Kamis, 20 Februari 2014

Taniran adalah salah satu kampung besar di bagian Utara Kandangan. Saat ini, secara administratif kampung Taniran terbagi menjadi dua desa, yaitu Desa Taniran Kubah dan Desa Taniran Selatan. Di Desa Taniran Kubahlah terletak makam keramat Datu Taniran, lebih kurang 8 km dari kota Kandangan.

Masyarakat kampung Taniran sudah lama dikenal religius, paling tidak sejak akhir abad ke-18. Saya punya bukti bahwa sebelum kedatangan Datu Taniran, masyarakat kampung ini sudah dididik oleh Sayyid Hasan bin Hasyim Assegaf, yaitu ayahnya Sayyid Abu Bakr yang dikenal sebagai Habib Lumpangi di Kecamatan Loksado Kabupaten Hulu Sungai Selatan. Sayyid Hasan ini diperkirakan berdomisili di kampung Taniran sekitar pergantian abad ke-18 dan 19 M, atau beriringan dengan masa-masa terakhir kehidupan Datu Kalampayan. Makam Sayyid Hasan sekarang dapat diziarahi di Desa Taniran Kubah sekitar 1 km lebih ke dalam daripada makam Datu Taniran.

Adapun Datu Taniran, nama beliau adalah Tuan Guru Haji Muhammad Thaib alias Haji Sa’duddin bin Mufti Haji Muhammad As’ad bin Syarifah binti Syekh Muhammad Arsyad al-Banjari. Beliau dilahirkan di Dalam Pagar, Martapura, pada tahun 1774, dan meninggal pada 1858 di Taniran Kubah. Di dalam Manaqib Datu Taniran disebutkan bahwa beliau sempat bertemu langsung dengan Datu Kalampayan. Sejak usia 25 tahun, Datu Taniran sudah dikirim ke Haramain untuk belajar agama selama 10 tahun. Namun, beliau banyak berguru kepada ayah beliau sendiri dan juga kakak-kakak beliau, di samping tidak ketinggalan pula saudara beliau seperti Datu Pagatan dan Datu Balimau.

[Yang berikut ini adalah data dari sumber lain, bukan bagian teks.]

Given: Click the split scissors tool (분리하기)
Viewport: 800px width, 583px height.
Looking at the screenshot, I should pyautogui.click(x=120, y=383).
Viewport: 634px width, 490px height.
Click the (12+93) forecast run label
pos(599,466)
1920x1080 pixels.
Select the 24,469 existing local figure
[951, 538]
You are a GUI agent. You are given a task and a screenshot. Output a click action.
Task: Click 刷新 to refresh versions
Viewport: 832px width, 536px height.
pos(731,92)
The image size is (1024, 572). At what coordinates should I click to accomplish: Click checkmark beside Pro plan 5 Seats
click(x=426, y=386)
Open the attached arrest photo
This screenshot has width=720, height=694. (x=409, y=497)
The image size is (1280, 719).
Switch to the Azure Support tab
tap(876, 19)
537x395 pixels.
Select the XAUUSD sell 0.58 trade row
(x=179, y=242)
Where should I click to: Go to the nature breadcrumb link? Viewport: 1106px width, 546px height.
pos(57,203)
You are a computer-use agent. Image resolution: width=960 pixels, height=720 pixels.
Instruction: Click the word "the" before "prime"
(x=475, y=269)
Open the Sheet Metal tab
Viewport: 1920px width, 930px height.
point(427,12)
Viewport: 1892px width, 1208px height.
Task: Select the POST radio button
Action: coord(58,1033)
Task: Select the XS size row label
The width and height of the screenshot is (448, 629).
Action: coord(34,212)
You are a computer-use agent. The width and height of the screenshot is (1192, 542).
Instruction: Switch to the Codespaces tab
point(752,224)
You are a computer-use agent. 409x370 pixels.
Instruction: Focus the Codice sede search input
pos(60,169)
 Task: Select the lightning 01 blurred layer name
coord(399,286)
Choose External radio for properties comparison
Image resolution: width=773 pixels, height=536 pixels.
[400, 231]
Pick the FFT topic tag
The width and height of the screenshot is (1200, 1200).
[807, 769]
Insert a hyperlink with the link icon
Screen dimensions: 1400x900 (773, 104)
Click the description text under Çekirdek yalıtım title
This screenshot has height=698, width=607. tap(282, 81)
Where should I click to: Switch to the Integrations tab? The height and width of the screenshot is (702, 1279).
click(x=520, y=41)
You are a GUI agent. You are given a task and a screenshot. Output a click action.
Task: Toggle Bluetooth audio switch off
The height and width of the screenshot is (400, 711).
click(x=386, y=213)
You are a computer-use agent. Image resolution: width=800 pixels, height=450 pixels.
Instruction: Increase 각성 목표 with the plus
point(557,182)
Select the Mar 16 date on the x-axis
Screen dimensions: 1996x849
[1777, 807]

Menurut catatan sejarah, Datu Taniran berkhidmat sekitar 45 tahun di Kampung Taniran. Masa pengkhidmatan beliau itu merupakan era kejayaan religius Kesultanan Banjar, yakni bertepatan dengan masa pemerintahan Sultan Adam al-Watsiq Billah antara 1825-1857 M. Seperti diketahui dari catatan sejarah Kesultanan Banjar, di masa Sultan Adam inilah terwujudnya Undang-Undang Syariat Islam yang dikenal dengan sebutan Undang-Undang Sultan Adam. Di masa ini, penjajahan Belanda boleh dikatakan belum terjadi di Negeri Banjar, karena secara de facto Belanda baru berkuasa setelah mangkatnya Sultan Adam beriringan dengan menjelang wafatnya Datu Taniran.

Oleh: Ahmad Harisuddin

Jika anda berwisata ke bumi antaludin, maka mampirlah di makam Al Allamah Syekh H. Sa’dudin (H.M Thayib) di Taniran Kecamatan angkinang yang jaraknya ± 8 km dari kota Kandangan. Beliau merupakan buyut dari pengarang kitab Sabilal Muhtadin, Datu Kelampayan Syekh Maulana H.Muhammad Arsyad Al Banjari.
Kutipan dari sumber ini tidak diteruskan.